A significant sliver of Iceland’s population has suddenly found a new religion -- and the promise of a tax rebate. More than 3,100 Icelanders, or about 1 percent of the country’s population of 323,000, have converted recently to a newly established religion called Zuism, which is based on the worship of ancient Sumerian gods. But that’s not really why the religion was founded. On its website, the mission of Zuism is for “the government [to] repeal any law that grants religious organizations privilege, financial or otherwise, above other organizations. Furthermore Zuists demand that the government’s registry of its citizens’ religion will be abolished.”
The government of Iceland requires all citizens to register their religion with the state -- almost three quarters are affiliated with the Evangelical Lutheran Church of Iceland -- and pay a congregation tax to the religious organization to which they belong. If they’re not religious, that payment, which comes out to about $80 per taxpayer, goes to the state.
The Zuism religious organization, however, will actually return the congregation tax it will receive from the state to its members. Hundreds of new adherents have converted in recent weeks.
“There is no opt-out. Those who are unaffiliated or belong to unregistered religions effectively just pay higher taxes,” Sveinn Thorhallsson, a Zuist spokesperson, told the Guardian.

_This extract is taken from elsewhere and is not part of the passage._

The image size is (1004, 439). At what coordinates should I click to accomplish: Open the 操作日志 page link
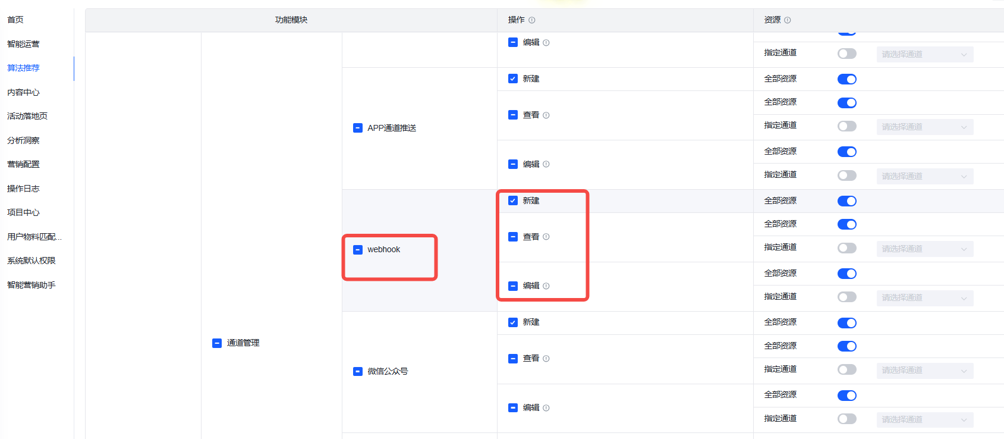point(24,189)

Some critics have charged that the organization should be de-registered as a religion because it’s not a real faith. “But the real question is, what is a true religious organisation and how do you measure belief?” said Thorhallsson, who added that the church, which was established in 2013, held a service with the reading of ancient Sumerian poetry.
Those services, however, may not be around for long, if the church is successful in its goals: “The religious organization of Zuism will cease to exist when its objectives have been met,” the religion's official website states.